Le 12 février 2025, la Commission européenne a annoncé son intention de traîner la France devant la Cour de justice de l'Union européenne. Cette décision concerne la chasse à la palombe au filet, que l'instance considère incompatible avec la directive "Oiseaux". La colère des chasseurs du Sud-Ouest se ravive, alors qu'ils se mobilisent en avril pour défendre cette pratique séculaire.
Les fédérations départementales de chasseurs se sont unies toute ce mois d'avril pour débattre de cette situation. Comme le souligne France Inter, l'atmosphère est particulièrement tendue dans le Sud-Ouest, où la chasse à la palombe, ou pigeon ramier, est fortement critiquée par les associations de défense des animaux et la Commission européenne.
Appelées "pantes" et "pantières", ces filets traditionnels, utilisés depuis le XVe siècle, sont désormais dans le collimateur de l'Union.
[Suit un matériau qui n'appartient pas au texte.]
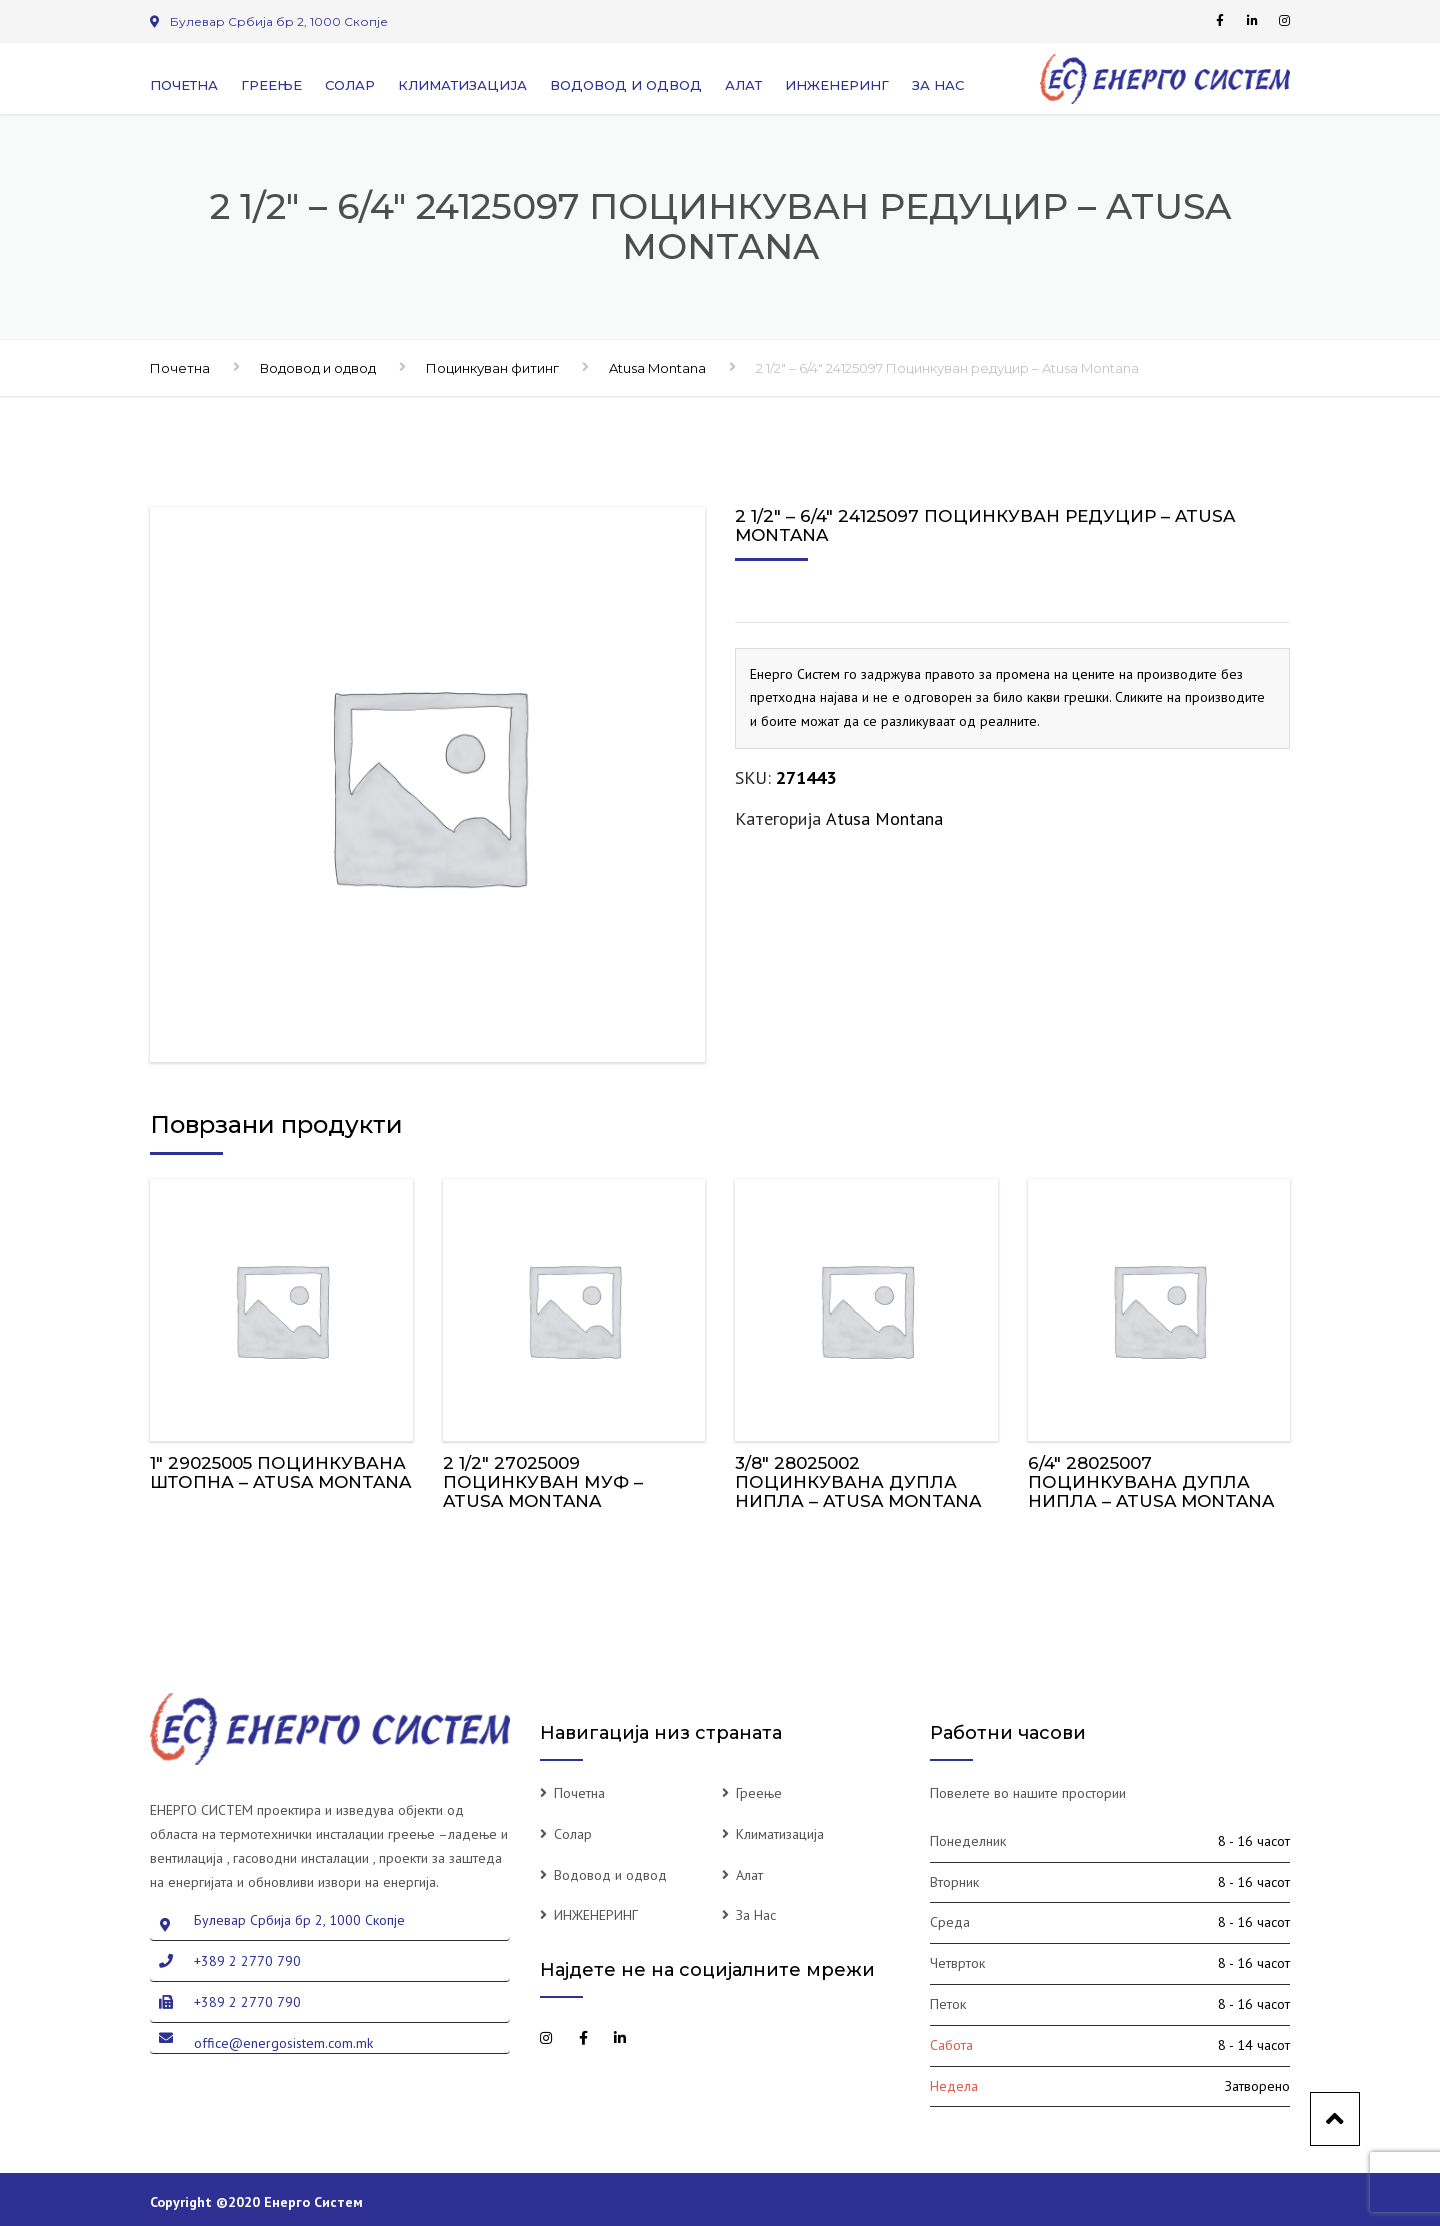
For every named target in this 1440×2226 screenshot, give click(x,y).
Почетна (184, 85)
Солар (350, 85)
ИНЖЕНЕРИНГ (837, 85)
À plusieurs reprises, la Commission a souligné que cette méthode de capture ne respecte pas la directive "Oiseaux". Cette directive vise à interdire, sauf dérogations strictes, la capture et la destruction des oiseaux sauvages et la dégradation de leurs habitats. Cependant, des départements tels que le Gers, les Landes, la Gironde ou les Pyrénées-Atlantiques bénéficient encore de dérogations, comme l'indique La Dépêche.
"Il serait incompréhensible que ce type de chasse soit interdite"
La directive européenne a pour but de protéger les espèces, mais certains craignent qu'elle mette en péril des traditions bien ancrées. Les représentants de la chasse insistent sur le fait que la palombe, une espèce non menacée, mérite d'être chassée de manière traditionnelle. Récemment, Mathieu Lefèvre, ministre délégué à la transition écologique, a affirmé au Sénat : "Il serait incompréhensible que ce type de chasse traditionnelle, patrimoniale, qui vise des espèces qui ne sont pas menacées, soit interdite".
En revanche, l'association "One Voice" a engagé une action en justice pour faire annuler les décrets qui autorisent ces exceptions, considérant que cette chasse doit être conforme aux principes de protection de la biodiversité. La tension s'accentue alors que chaque camp voit dans ce débat une lutte culturellement symbolique et stratégique.
Les chasseurs, soutenus par des acteurs politiques, perçoivent cela comme un combat pour préserver un patrimoine, tandis que les protecteurs de la nature insistent sur l'urgence d'adapter les pratiques face à la crise de la biodiversité. Cette controverse soulève des questions cruciales sur l'avenir d'une tradition séculaire et son impact sur les populations d'oiseaux.